§ **Directions**
Find, in the records below, the line that contains "The height and" and the line that contains "This screenshot has height=182, width=380.". Copy those two lines and everything between them exactly, but not the pictures.

** Records shown follows **

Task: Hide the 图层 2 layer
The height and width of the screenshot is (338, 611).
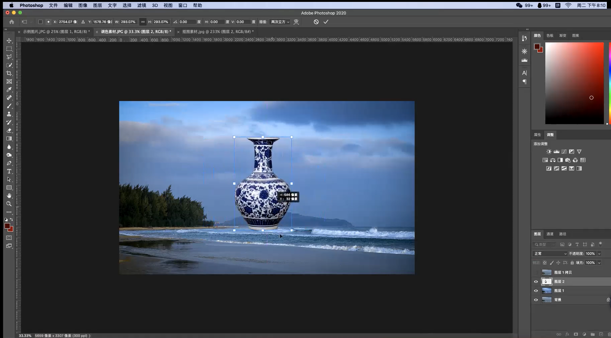Action: pos(536,281)
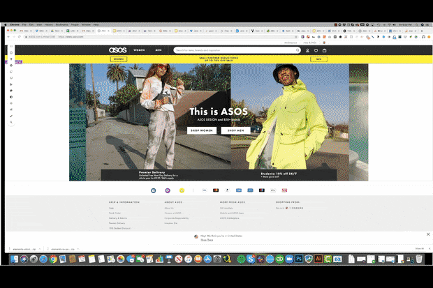Open the Bookmarks menu in menu bar

click(65, 5)
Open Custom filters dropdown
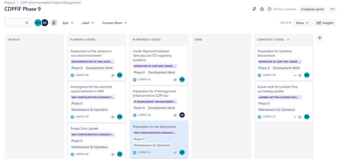 114,23
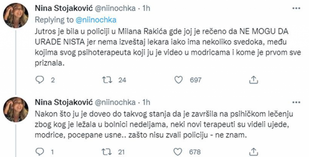This screenshot has width=309, height=157.
Task: Open the second tweet's 1h timestamp
Action: click(146, 102)
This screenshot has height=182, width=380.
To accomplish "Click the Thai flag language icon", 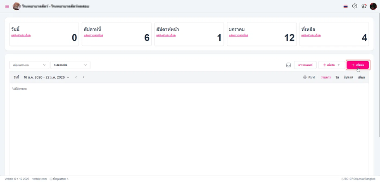I will coord(345,6).
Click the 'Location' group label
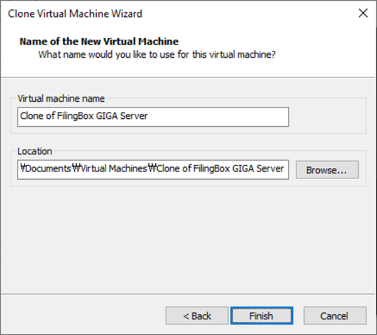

** End of Records shown **

§ **Exercise solution**
The height and width of the screenshot is (338, 611).
Action: pos(536,281)
Open the Bookmarks menu in menu bar

click(65, 5)
Open Custom filters dropdown
 114,23
This screenshot has width=309, height=157.
Task: Open the second tweet's 1h timestamp
Action: click(146, 102)
This screenshot has height=182, width=380.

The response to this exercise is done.